Коммунистические государства на распутье (Бромке, Мосли) - страница 120

Особенно показателен следующий пример: в декабре 1962 года премьер Цеденбал прибыл в Пекин для подписания соглашений — преимущественно на условиях, выдвинутых Монголией, — о границе с Китаем протяженностью 2600 миль[145]. Несмотря на такое явное доказательство благоразумия китайцев, Цеденбал, очевидно, счел необходимым вновь подчеркнуть, что он, как и прежде, поддерживает своего советского союзника. Обращаясь к большой праздничной толпе, он буквально ошеломил своих китайских хозяев, превознося «мирное сосуществование» и другие излюбленные тезисы советской внешней политики, против которых китайские лидеры особенно возражают.

Материальная помощь Китая Монгольской Народной Республике продолжается, несмотря на экономические трудности МНР и отсутствие должной оценки этой помощи Улан-Батором. Но новые предложения помощи со стороны Советского Союза и восточноевропейских стран, взятые вместе, в три или даже в четыре раза превосходят экономическую помощь Пекина[146]. Внешняя Монголия в течение долгого времени была Районом, которому уделялось мало внимания в советском экономическом планировании, но китайское соперничество не оставило русским иного выбора, кроме более полного удовлетворения монгольских требований помощи. О том, как выгодно воспользовалась МНР этой ситуацией, свидетельствует сооружение Дарханского промышленного комбината на севере. Замысел этого проекта первоначально возник у китайцев, но они были полностью отстранены от его осуществления. Советский Союз, Чехословакия и Польша взялись за сооружение ТЭЦ[147], кожевенного и цементного заводов, предприятия по выпуску сельскохозяйственных машин, кирпичного завода, вольных шахт и элеваторов.

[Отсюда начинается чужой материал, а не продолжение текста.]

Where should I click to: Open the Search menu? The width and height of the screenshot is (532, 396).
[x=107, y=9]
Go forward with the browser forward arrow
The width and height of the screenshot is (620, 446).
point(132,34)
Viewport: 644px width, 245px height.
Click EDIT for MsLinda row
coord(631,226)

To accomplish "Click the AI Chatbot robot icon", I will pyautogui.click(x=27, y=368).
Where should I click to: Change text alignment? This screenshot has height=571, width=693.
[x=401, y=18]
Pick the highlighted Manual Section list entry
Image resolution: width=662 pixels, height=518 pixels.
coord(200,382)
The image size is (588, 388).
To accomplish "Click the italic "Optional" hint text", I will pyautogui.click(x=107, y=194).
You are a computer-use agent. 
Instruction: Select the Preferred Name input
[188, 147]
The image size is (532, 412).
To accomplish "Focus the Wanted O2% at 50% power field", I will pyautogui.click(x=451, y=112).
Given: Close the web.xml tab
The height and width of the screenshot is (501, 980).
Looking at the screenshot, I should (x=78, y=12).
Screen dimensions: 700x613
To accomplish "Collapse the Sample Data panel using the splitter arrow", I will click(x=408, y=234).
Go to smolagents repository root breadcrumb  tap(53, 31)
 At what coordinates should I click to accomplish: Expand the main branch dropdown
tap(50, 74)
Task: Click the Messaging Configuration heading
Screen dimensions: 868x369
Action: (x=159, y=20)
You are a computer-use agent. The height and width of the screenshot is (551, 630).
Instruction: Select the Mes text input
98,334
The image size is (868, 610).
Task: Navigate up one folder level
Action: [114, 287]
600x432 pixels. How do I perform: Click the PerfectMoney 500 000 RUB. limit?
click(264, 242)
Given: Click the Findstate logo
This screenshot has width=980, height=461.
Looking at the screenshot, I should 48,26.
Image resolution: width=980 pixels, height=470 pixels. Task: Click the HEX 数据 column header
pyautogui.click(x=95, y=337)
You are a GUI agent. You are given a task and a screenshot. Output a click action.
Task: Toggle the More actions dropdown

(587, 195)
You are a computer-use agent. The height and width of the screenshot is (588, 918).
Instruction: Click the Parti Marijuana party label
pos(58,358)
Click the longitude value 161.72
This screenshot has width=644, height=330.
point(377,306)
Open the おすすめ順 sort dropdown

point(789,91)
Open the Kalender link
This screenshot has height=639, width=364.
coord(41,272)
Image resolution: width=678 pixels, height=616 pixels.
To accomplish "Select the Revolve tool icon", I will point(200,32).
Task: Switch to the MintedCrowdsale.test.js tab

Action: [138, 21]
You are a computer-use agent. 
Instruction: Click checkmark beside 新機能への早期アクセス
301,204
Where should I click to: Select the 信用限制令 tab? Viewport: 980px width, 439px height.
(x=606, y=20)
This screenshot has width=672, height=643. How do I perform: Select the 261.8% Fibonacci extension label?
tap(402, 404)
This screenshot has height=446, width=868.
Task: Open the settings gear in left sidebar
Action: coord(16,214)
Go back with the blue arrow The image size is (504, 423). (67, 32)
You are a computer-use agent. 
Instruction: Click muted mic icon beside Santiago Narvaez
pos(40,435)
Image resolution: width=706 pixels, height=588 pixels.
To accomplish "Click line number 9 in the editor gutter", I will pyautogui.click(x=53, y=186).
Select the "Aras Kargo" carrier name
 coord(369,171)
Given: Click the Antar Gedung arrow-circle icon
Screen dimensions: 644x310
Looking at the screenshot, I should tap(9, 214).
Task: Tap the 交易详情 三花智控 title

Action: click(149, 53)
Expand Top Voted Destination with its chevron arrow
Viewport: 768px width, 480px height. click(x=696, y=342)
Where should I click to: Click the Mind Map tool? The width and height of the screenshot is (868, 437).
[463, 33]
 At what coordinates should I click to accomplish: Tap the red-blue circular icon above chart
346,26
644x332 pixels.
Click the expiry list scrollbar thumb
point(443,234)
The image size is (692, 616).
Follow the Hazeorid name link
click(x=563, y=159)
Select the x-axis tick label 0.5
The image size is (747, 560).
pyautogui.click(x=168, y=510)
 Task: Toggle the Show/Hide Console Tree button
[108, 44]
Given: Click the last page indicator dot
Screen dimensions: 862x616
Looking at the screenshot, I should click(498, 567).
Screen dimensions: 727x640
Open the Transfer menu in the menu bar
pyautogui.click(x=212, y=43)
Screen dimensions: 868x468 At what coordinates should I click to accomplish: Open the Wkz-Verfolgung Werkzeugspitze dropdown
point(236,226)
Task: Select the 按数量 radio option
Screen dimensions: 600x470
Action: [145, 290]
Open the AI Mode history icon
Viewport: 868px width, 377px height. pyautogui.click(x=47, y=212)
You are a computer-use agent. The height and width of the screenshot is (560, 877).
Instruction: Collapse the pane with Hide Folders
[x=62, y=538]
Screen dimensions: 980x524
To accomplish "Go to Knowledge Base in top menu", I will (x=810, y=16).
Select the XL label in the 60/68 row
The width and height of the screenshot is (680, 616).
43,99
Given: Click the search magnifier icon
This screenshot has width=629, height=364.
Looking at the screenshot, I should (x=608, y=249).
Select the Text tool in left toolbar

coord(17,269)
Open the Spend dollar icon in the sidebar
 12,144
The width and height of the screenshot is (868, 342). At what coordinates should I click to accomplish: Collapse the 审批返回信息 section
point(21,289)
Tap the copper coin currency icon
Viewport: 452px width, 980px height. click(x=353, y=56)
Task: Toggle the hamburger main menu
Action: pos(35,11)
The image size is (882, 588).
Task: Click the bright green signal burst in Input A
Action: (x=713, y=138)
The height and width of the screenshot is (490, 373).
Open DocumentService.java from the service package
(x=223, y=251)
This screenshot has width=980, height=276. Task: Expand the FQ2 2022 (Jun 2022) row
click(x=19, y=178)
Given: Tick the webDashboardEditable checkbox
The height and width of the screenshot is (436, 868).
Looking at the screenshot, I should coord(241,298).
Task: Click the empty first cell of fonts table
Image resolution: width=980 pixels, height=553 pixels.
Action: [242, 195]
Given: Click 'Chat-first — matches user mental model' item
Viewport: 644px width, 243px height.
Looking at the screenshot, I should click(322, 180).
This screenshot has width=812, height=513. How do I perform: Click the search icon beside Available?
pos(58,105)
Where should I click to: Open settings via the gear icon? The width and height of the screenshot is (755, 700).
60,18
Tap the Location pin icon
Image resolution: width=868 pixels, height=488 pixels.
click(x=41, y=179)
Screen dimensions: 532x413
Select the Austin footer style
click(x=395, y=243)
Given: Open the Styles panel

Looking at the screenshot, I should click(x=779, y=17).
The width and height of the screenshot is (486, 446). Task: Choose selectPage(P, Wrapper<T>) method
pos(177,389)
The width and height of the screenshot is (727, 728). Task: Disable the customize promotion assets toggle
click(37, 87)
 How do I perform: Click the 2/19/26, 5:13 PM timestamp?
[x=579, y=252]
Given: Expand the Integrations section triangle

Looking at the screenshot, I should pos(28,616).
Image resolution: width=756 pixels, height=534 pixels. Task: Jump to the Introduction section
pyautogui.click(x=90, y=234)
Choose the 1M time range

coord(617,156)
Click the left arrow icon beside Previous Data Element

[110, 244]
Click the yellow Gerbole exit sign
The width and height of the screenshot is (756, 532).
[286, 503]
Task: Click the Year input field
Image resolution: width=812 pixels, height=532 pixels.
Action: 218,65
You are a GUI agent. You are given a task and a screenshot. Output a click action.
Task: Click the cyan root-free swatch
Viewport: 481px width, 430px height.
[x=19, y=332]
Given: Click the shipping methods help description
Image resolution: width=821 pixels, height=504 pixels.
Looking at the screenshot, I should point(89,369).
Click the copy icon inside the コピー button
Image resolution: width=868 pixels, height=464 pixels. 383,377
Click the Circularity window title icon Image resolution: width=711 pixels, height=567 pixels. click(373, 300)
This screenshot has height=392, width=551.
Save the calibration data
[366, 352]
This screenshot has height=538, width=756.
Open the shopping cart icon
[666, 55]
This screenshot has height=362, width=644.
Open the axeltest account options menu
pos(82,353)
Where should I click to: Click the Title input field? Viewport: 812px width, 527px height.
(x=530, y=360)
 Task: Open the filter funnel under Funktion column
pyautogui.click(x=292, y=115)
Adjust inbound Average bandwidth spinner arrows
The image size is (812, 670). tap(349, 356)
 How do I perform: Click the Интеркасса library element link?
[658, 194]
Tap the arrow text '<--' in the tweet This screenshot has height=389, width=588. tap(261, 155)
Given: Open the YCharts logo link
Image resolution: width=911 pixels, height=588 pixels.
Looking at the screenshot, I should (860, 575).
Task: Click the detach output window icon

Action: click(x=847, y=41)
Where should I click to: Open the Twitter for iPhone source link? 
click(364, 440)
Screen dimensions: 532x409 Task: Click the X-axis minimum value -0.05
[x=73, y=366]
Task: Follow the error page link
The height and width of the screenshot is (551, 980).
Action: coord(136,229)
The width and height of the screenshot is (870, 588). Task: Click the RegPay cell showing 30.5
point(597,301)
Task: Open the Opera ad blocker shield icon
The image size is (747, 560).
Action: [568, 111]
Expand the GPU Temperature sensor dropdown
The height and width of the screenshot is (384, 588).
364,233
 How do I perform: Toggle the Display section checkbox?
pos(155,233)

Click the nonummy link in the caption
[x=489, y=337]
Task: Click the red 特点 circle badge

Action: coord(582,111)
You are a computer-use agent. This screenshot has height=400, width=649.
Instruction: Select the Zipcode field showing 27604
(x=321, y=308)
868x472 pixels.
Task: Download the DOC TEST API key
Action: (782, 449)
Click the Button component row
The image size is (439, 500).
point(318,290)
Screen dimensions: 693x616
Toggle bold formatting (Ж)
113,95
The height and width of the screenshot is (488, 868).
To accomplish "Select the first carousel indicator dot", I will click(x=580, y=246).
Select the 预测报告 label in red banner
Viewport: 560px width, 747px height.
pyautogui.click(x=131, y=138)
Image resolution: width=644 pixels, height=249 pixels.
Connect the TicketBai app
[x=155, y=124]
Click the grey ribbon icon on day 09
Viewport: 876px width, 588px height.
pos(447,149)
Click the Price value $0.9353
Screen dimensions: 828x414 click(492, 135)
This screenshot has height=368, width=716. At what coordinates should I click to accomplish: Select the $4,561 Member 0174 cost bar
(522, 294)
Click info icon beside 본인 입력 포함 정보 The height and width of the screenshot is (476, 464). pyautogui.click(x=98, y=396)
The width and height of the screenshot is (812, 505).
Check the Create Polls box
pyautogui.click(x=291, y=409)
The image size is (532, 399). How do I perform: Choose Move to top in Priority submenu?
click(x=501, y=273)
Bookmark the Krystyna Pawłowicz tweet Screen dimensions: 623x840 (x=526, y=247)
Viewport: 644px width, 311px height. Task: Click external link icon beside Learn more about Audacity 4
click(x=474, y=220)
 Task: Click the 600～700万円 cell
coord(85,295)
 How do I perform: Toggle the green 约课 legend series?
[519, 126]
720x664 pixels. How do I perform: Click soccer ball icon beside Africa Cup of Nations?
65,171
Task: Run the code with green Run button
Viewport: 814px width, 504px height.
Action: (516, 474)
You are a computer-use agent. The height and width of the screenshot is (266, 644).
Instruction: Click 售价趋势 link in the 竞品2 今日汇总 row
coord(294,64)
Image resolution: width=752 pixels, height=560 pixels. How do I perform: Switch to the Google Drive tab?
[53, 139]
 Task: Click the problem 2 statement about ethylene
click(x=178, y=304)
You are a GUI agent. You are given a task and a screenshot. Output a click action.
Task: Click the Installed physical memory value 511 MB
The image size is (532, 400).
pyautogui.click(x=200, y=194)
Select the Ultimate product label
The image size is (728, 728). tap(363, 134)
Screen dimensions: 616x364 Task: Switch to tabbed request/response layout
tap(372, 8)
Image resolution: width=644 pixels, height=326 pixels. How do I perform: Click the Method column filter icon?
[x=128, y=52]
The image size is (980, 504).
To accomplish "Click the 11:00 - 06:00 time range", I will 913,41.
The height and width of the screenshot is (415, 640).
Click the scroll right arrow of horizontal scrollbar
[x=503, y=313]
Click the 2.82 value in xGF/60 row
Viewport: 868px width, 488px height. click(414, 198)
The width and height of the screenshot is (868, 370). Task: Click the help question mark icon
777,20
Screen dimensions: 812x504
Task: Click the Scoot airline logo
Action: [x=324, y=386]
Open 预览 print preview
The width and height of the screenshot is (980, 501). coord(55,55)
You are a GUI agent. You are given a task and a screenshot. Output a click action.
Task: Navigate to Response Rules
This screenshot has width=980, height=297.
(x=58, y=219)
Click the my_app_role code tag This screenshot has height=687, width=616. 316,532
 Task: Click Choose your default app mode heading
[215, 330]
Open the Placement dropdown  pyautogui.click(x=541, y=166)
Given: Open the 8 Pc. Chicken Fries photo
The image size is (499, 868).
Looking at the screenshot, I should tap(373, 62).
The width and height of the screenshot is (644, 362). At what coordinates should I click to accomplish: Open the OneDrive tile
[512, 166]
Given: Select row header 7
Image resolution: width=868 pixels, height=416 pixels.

В течение ряда лет Пекин пользовался некоторым влиянием на МНР благодаря посылке туда рабочей силы. Монголия нуждалась в китайских рабочих, ибо сами монголы предпочитали кочевой образ жизни или более выгодные строительные работы. Однако с 1962 года количество китайских рабочих в МНР быстро сократилось и теперь, по-видимому, совсем нерачительно. Не известно, является ли их отзыв результатом монгольских требований, советского нажима или китайской политики[148]. Так или иначе, но вакуум, образовавшийся в связи с отъездом китайцев, теперь как будто постепенно заполняется самими монголами и советскими рабочими, которые, возможно, приезжают из Бурятской АССР.

Еще менее успешным оказалось «культурное наступление» китайцев. Противодействуя попыткам Пекина вернуть этот район в китайскую сферу влияния, русские усилили здесь собственную пропагандистскую работу. В 1964 году житель Улан-Батора читает свою ежедневную газету «Унэн», что монгольски означает «Правда», то есть соответствует названию русской газеты «Правда». Сравнивая ту и другую, он обнаруживает, что передовые статьи обоих органов зачастую одинаковы. Если он недостаточно хорошо владеет русским, может изучать этот язык на вечерних курсах, открытых в рамках программы усиленного изучения русского языка, осуществление которой началось в 1963 году. Наиболее способные монгольские студенты поступают в советские университеты. (Очень немногие из них попадают в Пекин.) Тем временем в огромных масштабах проводится советская пропаганда, охватывающая все аспекты монгольской жизни 60-х годов и осуществляемая главным образом при посредстве Советско-монгольского общества дружбы: книги, журналы, радио, кинофильмы, фотовыставки, лекции, учебные группы и массовые митинги — все это постоянно напоминает гражданам Внешней Монголии о Советском Союзе. Во время ежегодного советско-монгольского месячника дружбы, предшествующего празднованию годовщины русской Октябрьской революции, эта деятельность достигает высшей точки.